London has dropped out of the top-10 real estate markets with the best prospects in the Urban Land Institute and PwC’s annual Emerging Trends in European Real Estate report.
The capital’s ranking has been falling over the last couple of years as rocketing values diminish the perceived scope for high returns. This year it stands in 15th place, one place behind Istanbul.
However, Birmingham maintained its top-10 position in sixth position.
According to the report, the five leading cities for investment prospects in 2016 are Berlin at the top spot, followed by Hamburg, Dublin, Madrid and Copenhagen.
The survey of real estate investors also found they were increasingly willing to consider alternative sectors.
Some 41% of respondents said they would consider alternatives, such as healthcare, student accommodation and hotels, compared with 28% last year.
Development was also popular, with 78% of respondents citing it as an attractive way to acquire prime assets.
“Investors are getting more creative in trying to access future prime assets at reasonable prices through more focus on alternatives and development,” said ULI Europe CEO Lisette van Doorn. “They take more risk on the short term to fulfil their long term objective for core assets.”
He added that the industry was having to think “less about bricks and mortar and more about service” and that this would have an impact on traditional business models.

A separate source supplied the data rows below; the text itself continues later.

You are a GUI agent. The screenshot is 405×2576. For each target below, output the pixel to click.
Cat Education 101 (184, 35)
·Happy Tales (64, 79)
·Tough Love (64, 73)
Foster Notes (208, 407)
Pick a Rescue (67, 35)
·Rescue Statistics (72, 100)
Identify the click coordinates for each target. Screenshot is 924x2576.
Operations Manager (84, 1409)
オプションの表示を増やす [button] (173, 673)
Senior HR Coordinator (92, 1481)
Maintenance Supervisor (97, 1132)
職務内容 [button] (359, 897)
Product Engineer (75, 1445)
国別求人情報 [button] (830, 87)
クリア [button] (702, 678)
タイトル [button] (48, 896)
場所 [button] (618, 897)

PwC director Gareth Lewis said: “Low interest rates, and the weight of capital bearing down on European real estate, mean that most remain bullish about the industry’s business prospects in 2016.
“But they acknowledge that the global field for real estate is increasingly competitive, and if the current wall of capital recedes, there will be an even stronger focus on underlying market fundamentals, active asset management and operational skills.”